Absent but not forgotten

Sen. Dianne Feinstein, still recovering from shingles, asks to be replaced on Judiciary Committee

Sen. Dianne Feinstein (D-Calif.), who has been at home in San Francisco since announcing she was hospitalized with shingles in early March, said in a statement Wednesday night that she has asked Senate Majority Leader Chuck Schumer (D-N.Y.) to temporarily replace her on the Senate Judiciary Committee, which has been hamstrung by her absence. Feinstein, 89, is the oldest member of the Senate by several months and the longest-serving woman in Senate history.

Judiciary Committee Chairman Dick Durbin (D-Ill.) has acknowledged he's been unable to advance any of President Biden's judicial nominees in Feinstein's absence, since the committee is now tied between Democrats and Republicans. "I can't consider nominees in these circumstances because a tie vote is a losing vote in committee," Durbin told CNN earlier this week. Rep. Ro Khanna (D-Calif.) called on Feinstein to step down earlier Wednesday, citing the stalled judicial nominations. Rep. Dean Phillips (D-Minn.) seconded his call.

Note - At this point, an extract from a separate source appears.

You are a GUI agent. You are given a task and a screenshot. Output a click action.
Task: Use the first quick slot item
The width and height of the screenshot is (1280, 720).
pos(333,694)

Schumer's office said Wednesday that, per Feinstein's request, he would ask the Senate to approve another Democrat for the Judiciary Committee. That would require either unanimous consent or 60 votes in the Senate chamber, where Democrats hold a 51-49 edge. It isn't clear Republicans will agree to the swap, "given the leverage Feinstein's absence has given them over judicial nominations," The Washington Post notes

Feinstein hasn't been the only absence. Sen. John Fetterman (D-Pa.) has been out for treatment of depression since Feb. 15, though he returns to the Senate April 17, and Senate Minority Leader Mitch McConnell (R-Ky.) has been recovering at home after tripping and falling in early March. 

Feinstein said her "return to Washington has been delayed due to continued complications related to my diagnosis," and she plans to return to Washington "as soon as possible once my medical team advises that it's safe for me to travel." Multiple Democrats close to Feinstein, whose final term ends in two years, "are growing increasingly concerned that she may never come back to Washington at all," Politico reports.